GSA Annual Meeting, November 5-8, 2001

Paper No. 0
Presentation Time: 11:00 AM

MOLLUSCS IN EVAPORITE SETTINGS: DESIGNS FOR SURVIVAL IN HYPERSALINE AND OLIGOTROPHIC CONDITIONS


HICKMAN, Carole S., Museum of Paleontology, University of California, 1101 Valley Life Sciences Bldg, Berkeley, CA 94720-4780, caroleh@socrates.berkeley.edu

Few macroscopic metazoan organisms are able to survive the extreme hypersaline and oligotrophic challenges of evaporite environments. In the Mollusca a number of bivalve and gastropod taxa independently have evolved remarkable abilities to thrive, sometimes at unusually high densities, under these conditions. Halophillic mollusks are potential models for understanding how complex life can arise and persist in extreme environments on Earth and in extraterrestrial systems. Environmental correlates of high salinity (>50 ppt) that pose significant physiological challenges to metazoan life include high temperatures (particularly at low latitudes) and oligotrophic conditions. Ecological correlates include low species diversity, high standing crop and biomass of the dominant species, and short life spans coupled with high rates of population turnover. Anatomical correlates include dwarfing, osmoregulatory ability to deal with constant high salinity or with rapid salinity fluctuations, and novel nutritional strategies.
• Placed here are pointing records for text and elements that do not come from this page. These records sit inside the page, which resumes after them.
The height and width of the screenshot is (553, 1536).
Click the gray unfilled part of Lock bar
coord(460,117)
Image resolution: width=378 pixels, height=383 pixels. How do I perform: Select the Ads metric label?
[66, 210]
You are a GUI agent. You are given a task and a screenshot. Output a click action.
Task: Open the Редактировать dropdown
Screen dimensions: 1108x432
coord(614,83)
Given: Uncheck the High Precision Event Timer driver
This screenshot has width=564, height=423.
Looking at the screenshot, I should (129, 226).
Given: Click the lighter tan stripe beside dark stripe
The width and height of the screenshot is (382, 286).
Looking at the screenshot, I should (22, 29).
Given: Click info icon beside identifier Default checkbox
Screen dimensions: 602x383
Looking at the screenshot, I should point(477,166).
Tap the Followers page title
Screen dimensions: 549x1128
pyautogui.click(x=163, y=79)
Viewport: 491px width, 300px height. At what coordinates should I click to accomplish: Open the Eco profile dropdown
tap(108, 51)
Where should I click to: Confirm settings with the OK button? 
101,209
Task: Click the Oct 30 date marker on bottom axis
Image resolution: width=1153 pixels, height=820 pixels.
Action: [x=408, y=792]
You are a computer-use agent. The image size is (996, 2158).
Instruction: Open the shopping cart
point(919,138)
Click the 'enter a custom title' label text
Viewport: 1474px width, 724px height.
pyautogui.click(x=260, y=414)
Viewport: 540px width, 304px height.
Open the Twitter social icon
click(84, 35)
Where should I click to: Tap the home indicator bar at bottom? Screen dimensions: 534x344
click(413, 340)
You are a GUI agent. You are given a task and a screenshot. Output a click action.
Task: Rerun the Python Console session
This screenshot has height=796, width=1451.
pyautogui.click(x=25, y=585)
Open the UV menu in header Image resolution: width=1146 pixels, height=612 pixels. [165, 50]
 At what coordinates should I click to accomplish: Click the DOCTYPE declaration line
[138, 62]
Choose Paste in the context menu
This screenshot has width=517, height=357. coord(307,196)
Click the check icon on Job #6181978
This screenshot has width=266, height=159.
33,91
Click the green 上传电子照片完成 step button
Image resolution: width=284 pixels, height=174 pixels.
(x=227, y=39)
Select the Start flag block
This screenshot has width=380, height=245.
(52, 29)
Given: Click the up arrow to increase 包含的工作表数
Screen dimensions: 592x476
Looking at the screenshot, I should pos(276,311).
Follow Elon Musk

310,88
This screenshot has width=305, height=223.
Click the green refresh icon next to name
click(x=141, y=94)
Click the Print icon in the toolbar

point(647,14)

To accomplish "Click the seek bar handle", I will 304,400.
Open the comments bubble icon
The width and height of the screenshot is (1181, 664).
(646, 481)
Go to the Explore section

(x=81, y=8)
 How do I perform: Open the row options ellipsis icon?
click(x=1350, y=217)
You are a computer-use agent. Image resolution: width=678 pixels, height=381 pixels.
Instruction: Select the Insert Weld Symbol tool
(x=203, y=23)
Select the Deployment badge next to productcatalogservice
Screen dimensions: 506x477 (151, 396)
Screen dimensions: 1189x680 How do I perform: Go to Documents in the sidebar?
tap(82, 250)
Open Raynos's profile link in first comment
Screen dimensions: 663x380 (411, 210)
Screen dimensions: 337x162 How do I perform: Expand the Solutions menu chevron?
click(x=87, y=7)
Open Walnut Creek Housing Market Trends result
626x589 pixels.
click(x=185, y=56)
Three ideal modern settings for analysis of mollusks under stress are the Laguna Madre of Texas, the Sivash on the western margin of the Sea of Azov, and Shark Bay, Western Australia. In each of these settings there is a dominant bivalve adapted to salinities >50 ppt. The photosymbiotic coadaptation in the cardiid bivalve Fragum erugatum is developed as an example of extraordinary evolutionary and ecological success in a hypersaline, oligotrophic environment. Adaptations such as this provide insight into how to design a metazoan for life in extreme environments. The ability of some organisms to thrive in harsh hypersaline conditions further suggests a possible refugial role for evaporite systems during mass extinction and recovery from mass extinction.

Although geochemically charged fluids and hypersaline brines at seeps and vents are genetically distinct from brines produced by evaporation, the microbial partnership between metazoans and chemoautotrophic bacteria in these settings underscores a more pervasive pattern of evolutionary success via symbiosis in extreme environments.